__WORK TO COMPLETE__:
(a) From the editor's showtime soliloquy, reproduce the passage word for word, beginning at "What, indeed, can" and stopping after "the Police State.".
(b) According to the editor's showtime soliloquy, what interest rate do the Banks pay on money they borrow from you?

__PASSAGE TO READ__:
The Editor's Annual Showtime Soliloquy

Another year has evaporated since Earls Court closed its doors on the 1962 Motor Show. It has been twelve months of astonishing rather than stirring times, with the Prime Minister in a more precarious position than any Conservative leader since Baldwin, Ernest Marples the most unpopular Minister of Transport of all time, and the Police, who are so adept at relieving motorists of much money for non-criminal offences, baffled over a meticulously contrived Mail Train robbery in which the thieves netted more than £2 1/2-million, tax free.

Whether Macmillan and Marples between them will topple the existing Government at the forthcoming General Election or whether the majority of the voters fear worse to occur under Liberalism or Labour is speculation outside the scope of Motor Sport (thank God), but it is high time that the Government puts the brake on the Police in their eagerness to prosecute and harry motorists while master criminals hide up or roam free. Unless Justice is done in respect of the train robbery all manner of subsidiary robberies and crimes are likely to stem from it, and the Police and those who direct the Force really should learn to differentiate between criminal and technical offences, attempt to maintain Law and Order instead of hampering legitimate transport, and endeavour to restore public faith and confidence in the constabulary, who will not get far without such respect, as the great mail-snatch has proved.

What, indeed, can one make of a country where, on the one hand, a Member of Parliament impertinently accuses innocent citizens in a Buckinghamshire village of failing to foil the train robbers by being unobservant, and on the other hand imposes fines of up to £10 on other citizens who waved down motorists approaching a radar speed trap. Both deal with the prevention of crime and how anyone deserves to be fined for attempting to stop his or her fellow citizens from breaking the Law is beyond me. On the whole the attitude of magistrates and police to motorists, the savage parking fees, the increasing traffic congestion the inadequate suppression of unnecessary noise and turmoil, and the increase in crime and immorality are an unpalatable sign of the times, in which detaining drivers accused or parking offences is bringing Britain a shade nearer the Police State.

It is an age in which the once dignified Banks are so frantic to attract new customers that they have been forced to employ large numbers of counter clerks uninformed about banking matters, so that they pay a paltry 2% interest, on money they borrow from you but demand far higher rates if you borrow from them, failing dismally to compete with the Building Societies, and when money can be made the easy way, at Bingo Sessions, in the Great Government Premium Bond lottery or by robbing a mail train—for although the ring-leaders in the splendidly-contrived mail train snatch may eventually be brought to Justice by our busy police, they have had a mighty long time in which to dispose of the (tax-free) loot.

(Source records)
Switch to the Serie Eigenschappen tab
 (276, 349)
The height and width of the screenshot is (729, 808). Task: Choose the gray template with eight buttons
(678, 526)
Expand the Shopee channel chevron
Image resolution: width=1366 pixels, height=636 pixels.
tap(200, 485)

__EXPECTED RESPONSES__:
(a)
What, indeed, can one make of a country where, on the one hand, a Member of Parliament impertinently accuses innocent citizens in a Buckinghamshire village of failing to foil the train robbers by being unobservant, and on the other hand imposes fines of up to £10 on other citizens who waved down motorists approaching a radar speed trap. Both deal with the prevention of crime and how anyone deserves to be fined for attempting to stop his or her fellow citizens from breaking the Law is beyond me. On the whole the attitude of magistrates and police to motorists, the savage parking fees, the increasing traffic congestion the inadequate suppression of unnecessary noise and turmoil, and the increase in crime and immorality are an unpalatable sign of the times, in which detaining drivers accused or parking offences is bringing Britain a shade nearer the Police State.

(b) A paltry 2%.